Énergies : La Réunion n’est pas sur la route fixée par le PPE, selon le CESER

La centrale de Bois-Rouge, fonctionnant à la bagasse et au charbon

Énergies : La Réunion n’est pas sur la route fixée par le PPE, selon le CESER

Réunis en assemblée plénière au Conseil Régional de La Réunion ce mardi 8 février 2022, les membres du Conseil Économique, Social et Environnemental Régional (CESER), qui dispose d’un avis consultatif auprès des institutions, ont évoqué les problématiques de l’énergie sur le territoire, notamment la difficulté à décarboner sa production, mais aussi les difficultés à tenir un objectif d’autonomie énergétique, fixé par la Programmation Pluriannuelle de l’Énergie (PPE). Focus grâce à l’interview du président du CESER, Dominique Vienne, avec nos partenaires de RTL Réunion.

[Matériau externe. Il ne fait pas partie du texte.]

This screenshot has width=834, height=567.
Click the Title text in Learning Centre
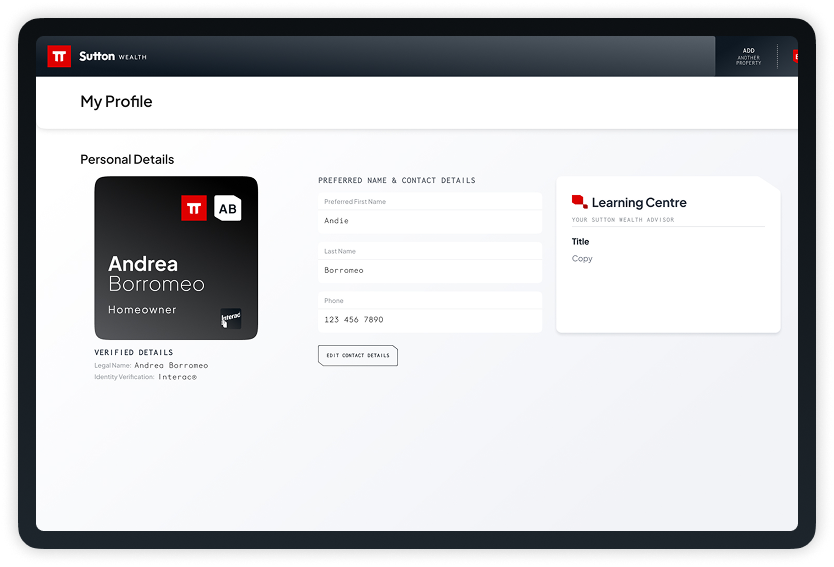coord(580,241)
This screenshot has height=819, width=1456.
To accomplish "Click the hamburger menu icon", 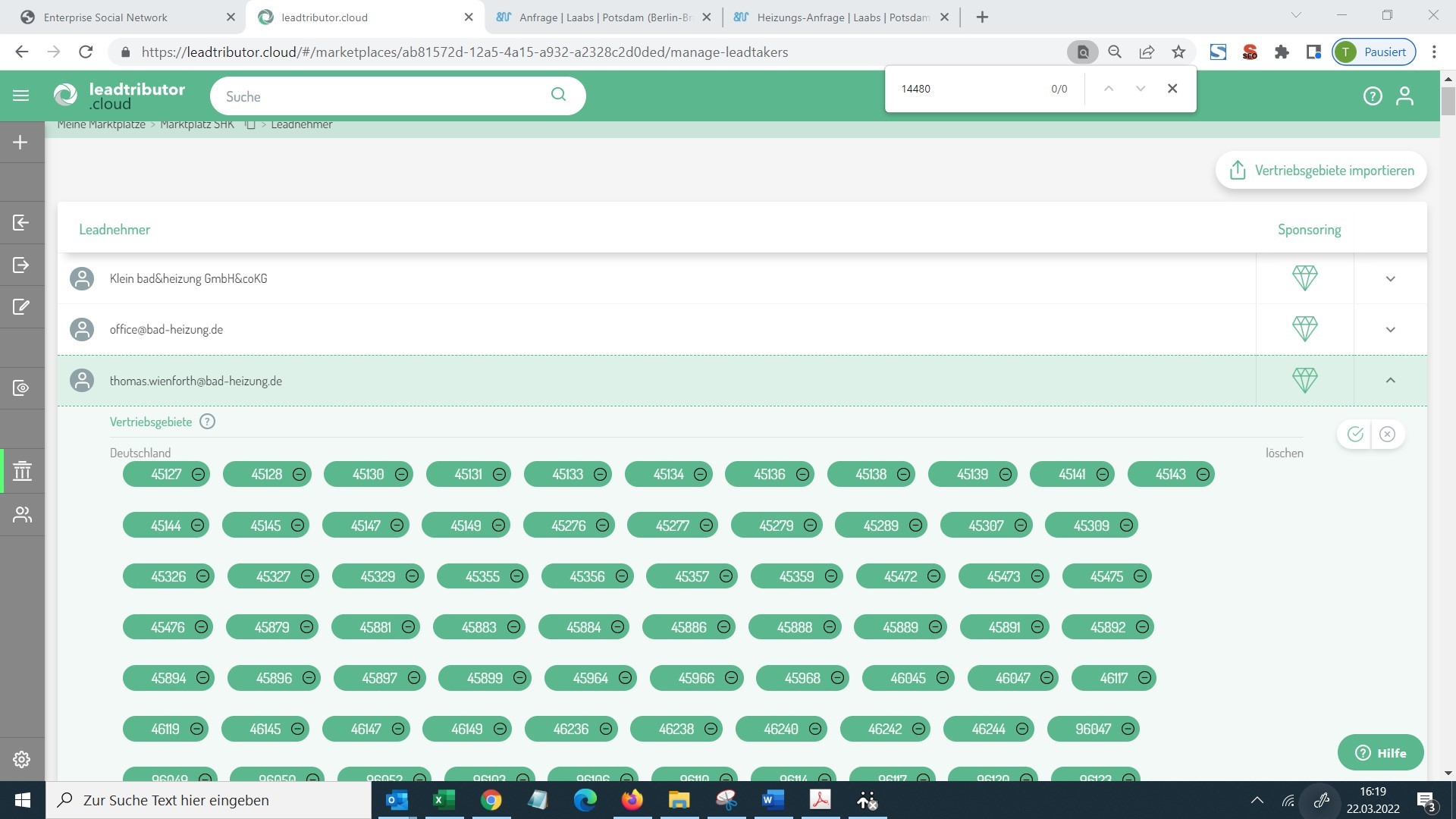I will pos(20,96).
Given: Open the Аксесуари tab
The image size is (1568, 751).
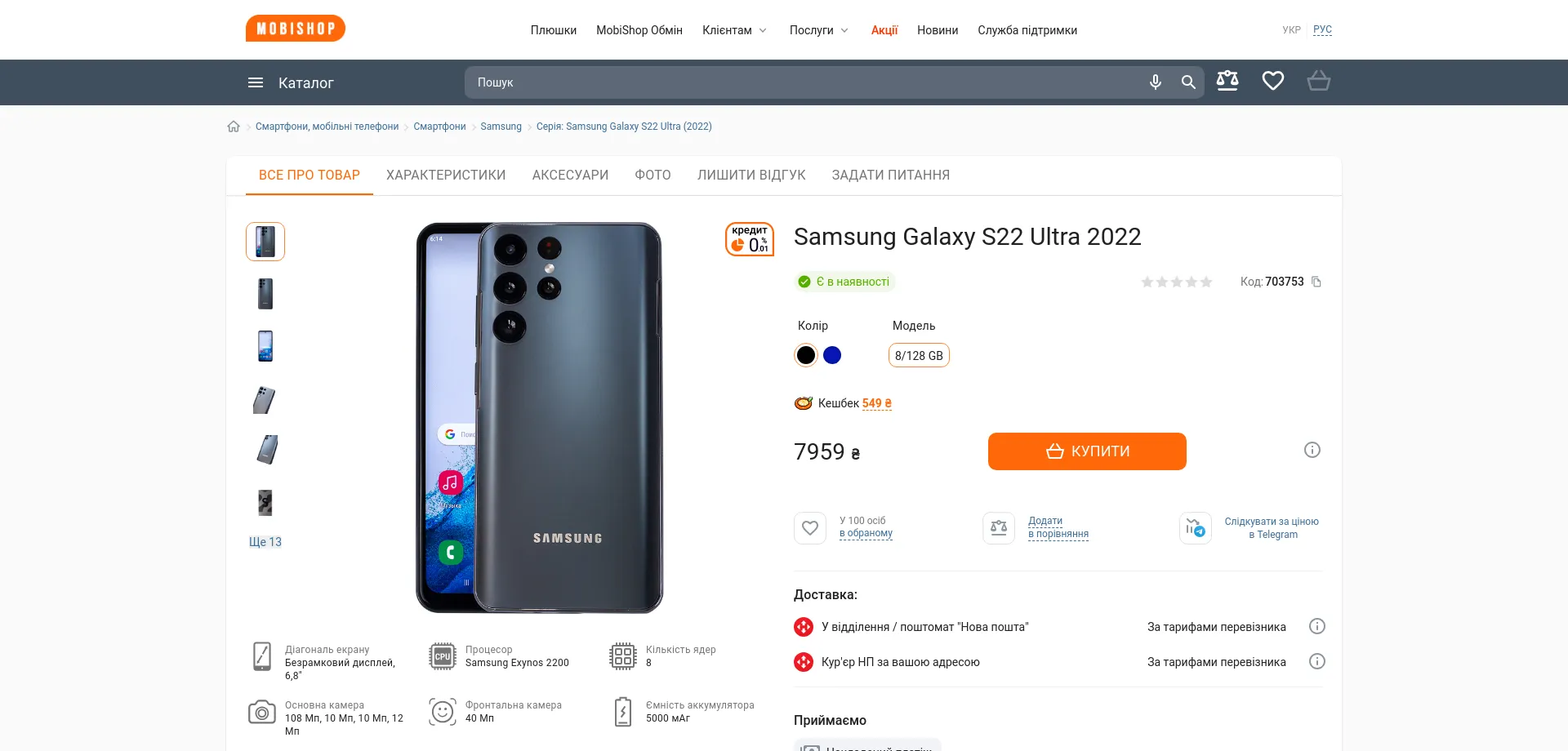Looking at the screenshot, I should pos(570,175).

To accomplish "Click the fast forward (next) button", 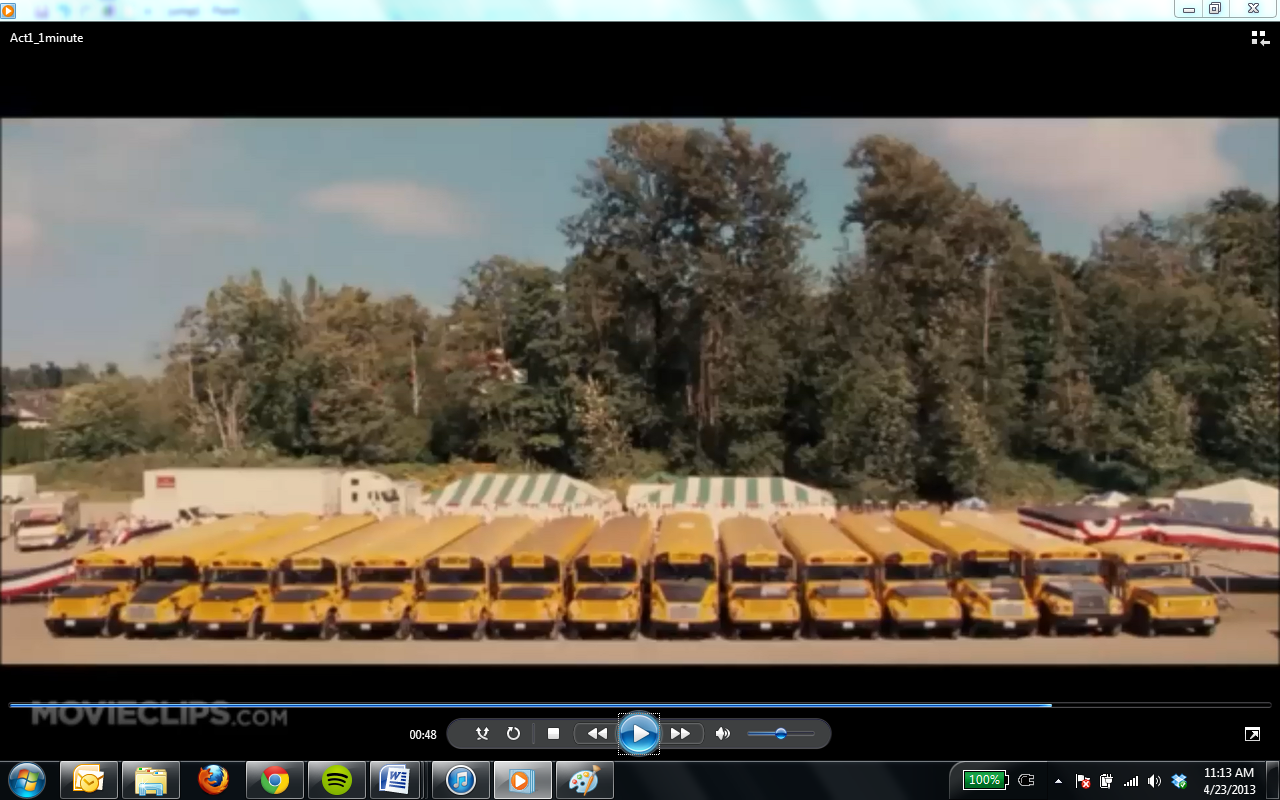I will click(x=681, y=734).
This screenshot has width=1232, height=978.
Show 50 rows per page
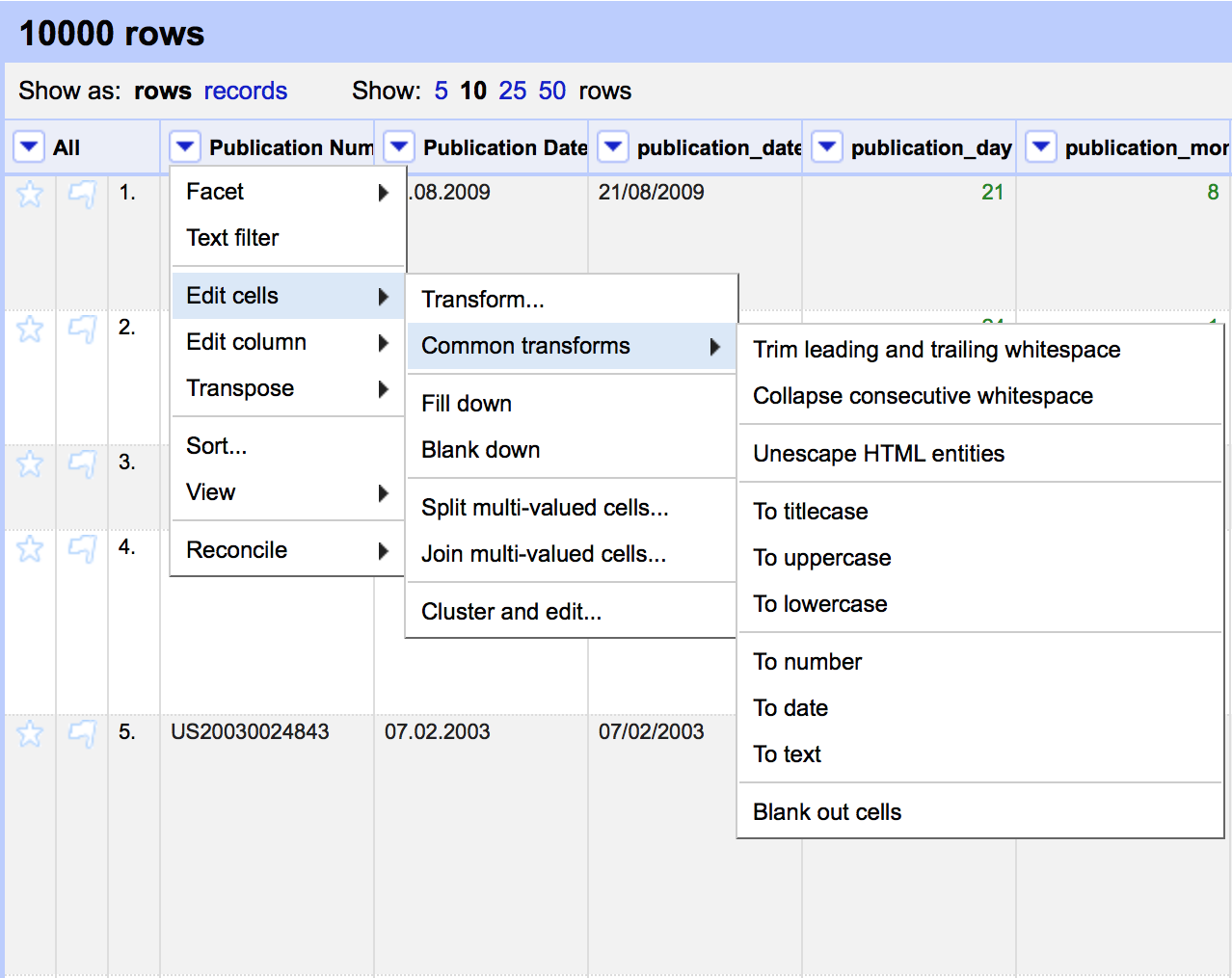pyautogui.click(x=551, y=91)
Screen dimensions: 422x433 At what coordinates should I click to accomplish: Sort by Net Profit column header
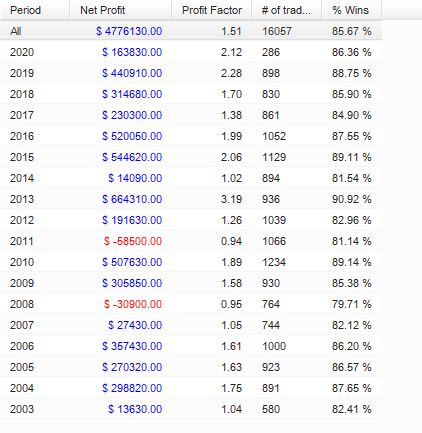pyautogui.click(x=120, y=10)
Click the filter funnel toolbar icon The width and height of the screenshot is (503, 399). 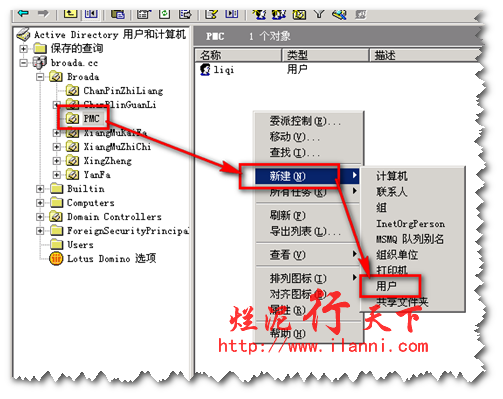point(319,14)
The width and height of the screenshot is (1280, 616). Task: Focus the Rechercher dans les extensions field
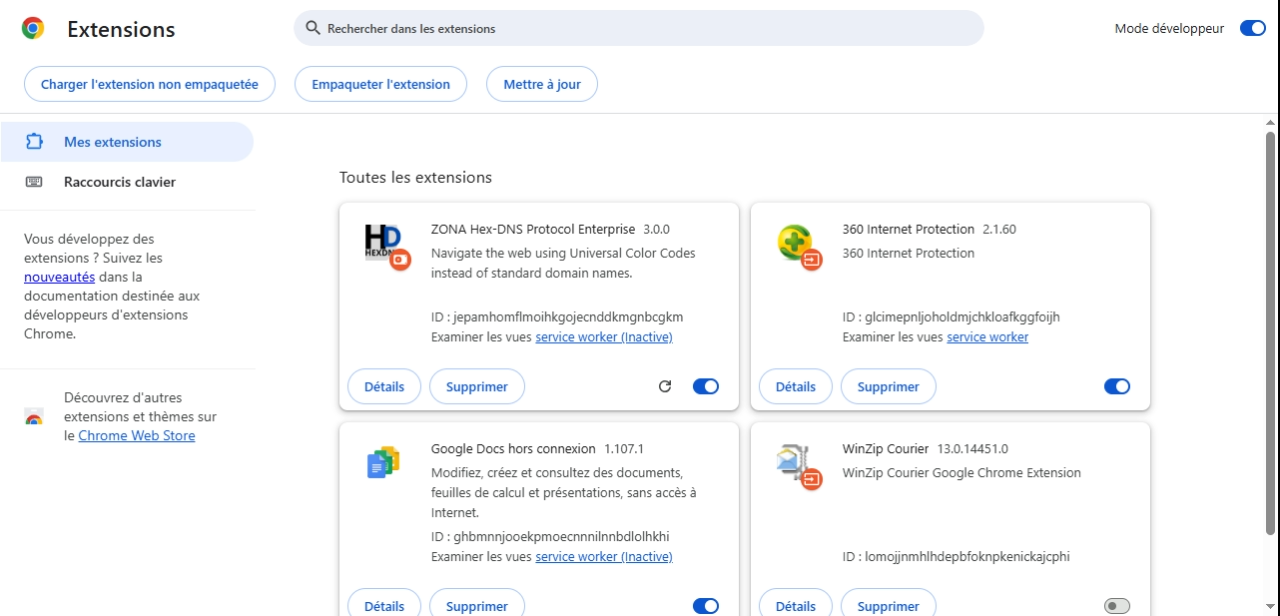(639, 28)
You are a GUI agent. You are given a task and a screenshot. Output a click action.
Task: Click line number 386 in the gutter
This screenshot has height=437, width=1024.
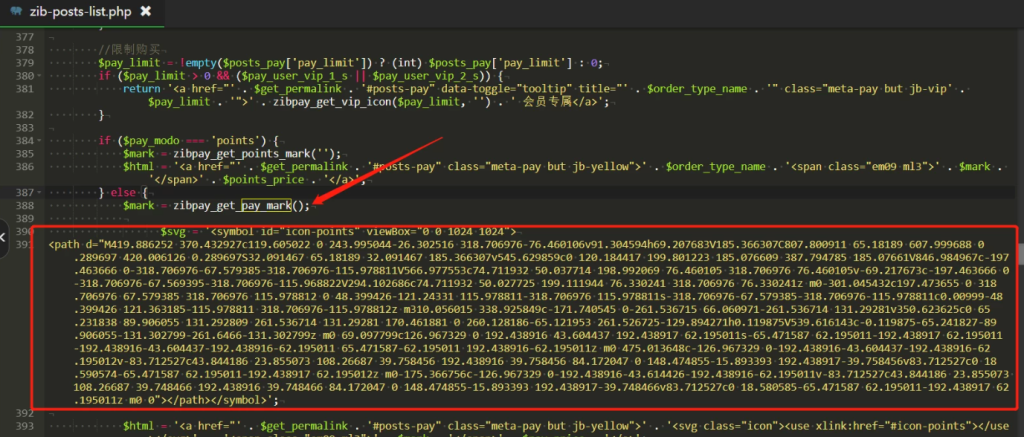pyautogui.click(x=21, y=166)
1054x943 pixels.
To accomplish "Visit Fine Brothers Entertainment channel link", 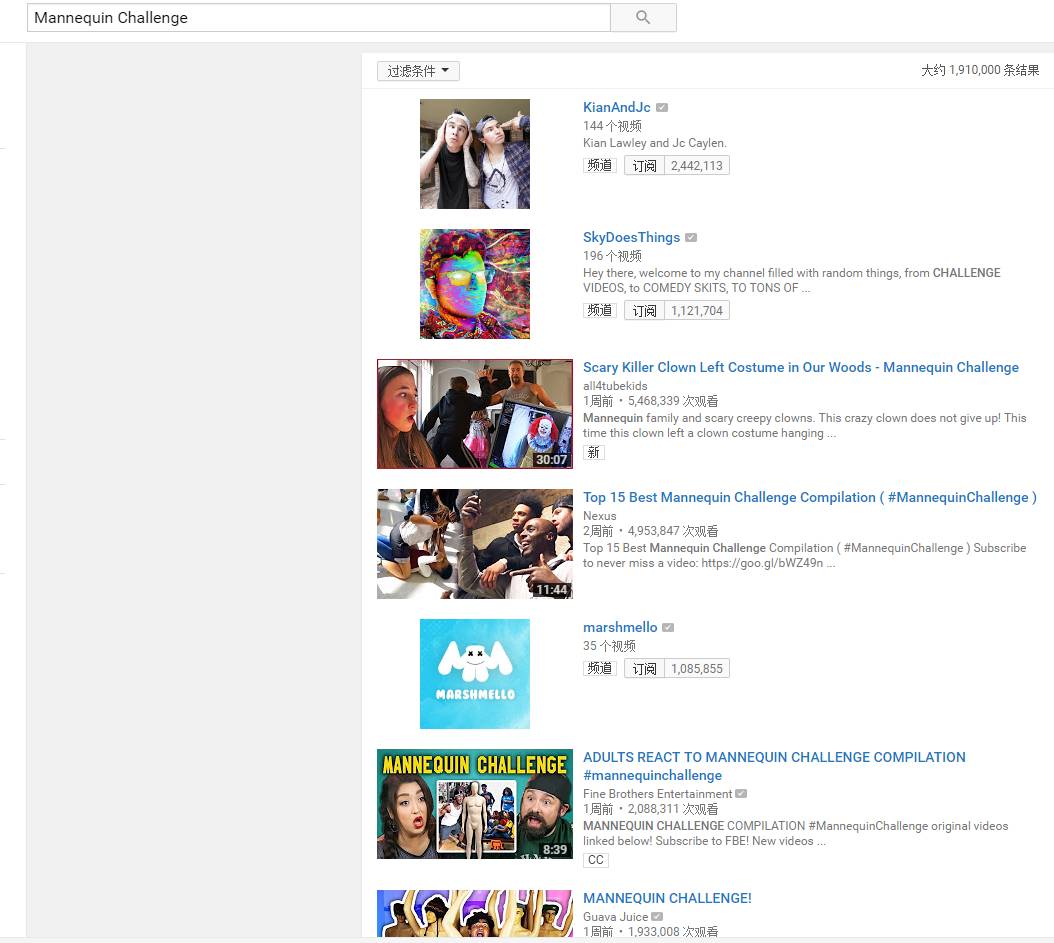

Les membres du CESER étaient réunis hier matin en assemblée plénière à la pyramide inversée. Composé de 55 membres issus de la société civile (des acteurs économiques, syndicaux et associatifs), le conseil économique, social et environnemental régional se veut le miroir de la population réunionnaise. Dans une démarche de renforcement de la démocratie participative, il émet des avis sur les projets et les orientations budgétaires de la Région. Au cœur des discussions hier matin, la PPE, la programmation pluriannuelle de l'énergie. Un document essentiel qui définit l'avenir de la politique énergétique de l'île, révisé cette année par la Région.

Sur la table du Conseil Régional ce mardi 8 février, la PPE du territoire et les récents choix énergétiques de l'île. Premier point mis en avant par le CESER, le choix de création d’une centrale énergétique fonctionnant à la biomasse en lieu et place de celle fonctionnant au charbon. Si le combustible peut être le bagasse, résidu de l’exploitation de Cannes à sucre, la centrale doit également fonctionner grâce à des billes de bois, importées des États-Unis.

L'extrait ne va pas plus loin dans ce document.